Influence of annealing temperature of nickel oxide as hole transport layer applied for inverted perovskite solar cells

2021 
Nickel oxide (NiO) has recently attracted great attention for its use as a hole transport layer (HTL) of inverted perovskite solar cells (PSCs). In this paper, NiO films are fabricated on a silicon wafer and fluorine-doped tin oxide by plasma-enhanced atomic layer deposition (PEALD) with nickelocene as the metal precursor and oxygen plasma as the coreactant. The effects of the annealing treatment on the film properties at different annealing temperatures are analyzed. The experimental results show that the PEALD-NiO films have a high thickness uniformity and low surface roughness as evaluated by atomic force microscopy measurements. All the PEALD-NiO films have a wide bandgap and high transmittance of ∼80%–85% in the visible light range. The postannealing treatment induces a reduced electrical resistivity owing to crystal structure repair and surface defect reduction. This treatment also leads to a significantly enhanced wettability of the NiO films, facilitating perovskite layer deposition in subsequent device fabrication.

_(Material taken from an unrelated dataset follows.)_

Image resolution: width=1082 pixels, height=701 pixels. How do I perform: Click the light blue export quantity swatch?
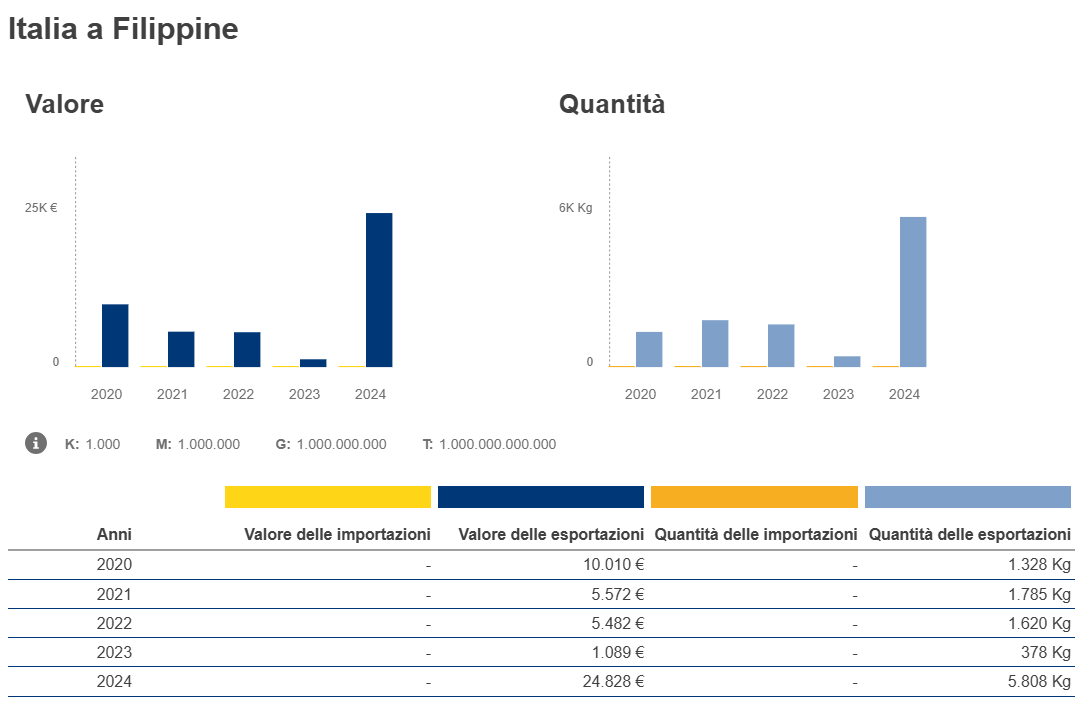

Finally, the inverted PSCs based on the NiO HTL with different annealing temperatures demonstrate an enhanced performance of the device as compared to that with unannealed NiO HTL. The 400 °C-annealed PEALD-NiO HTL yields the best cell conversion efficiency, improving from 15.38% for unannealed NiO to 17.31%, demonstrating the potential of PEALD-NiO compact films for applications in inverted PSCs.
    • Correction
    • Source
    • Cite
    • Save
    • Machine Reading By IdeaReader
    0
    References
    0
    Citations
    NaN
    KQI
    []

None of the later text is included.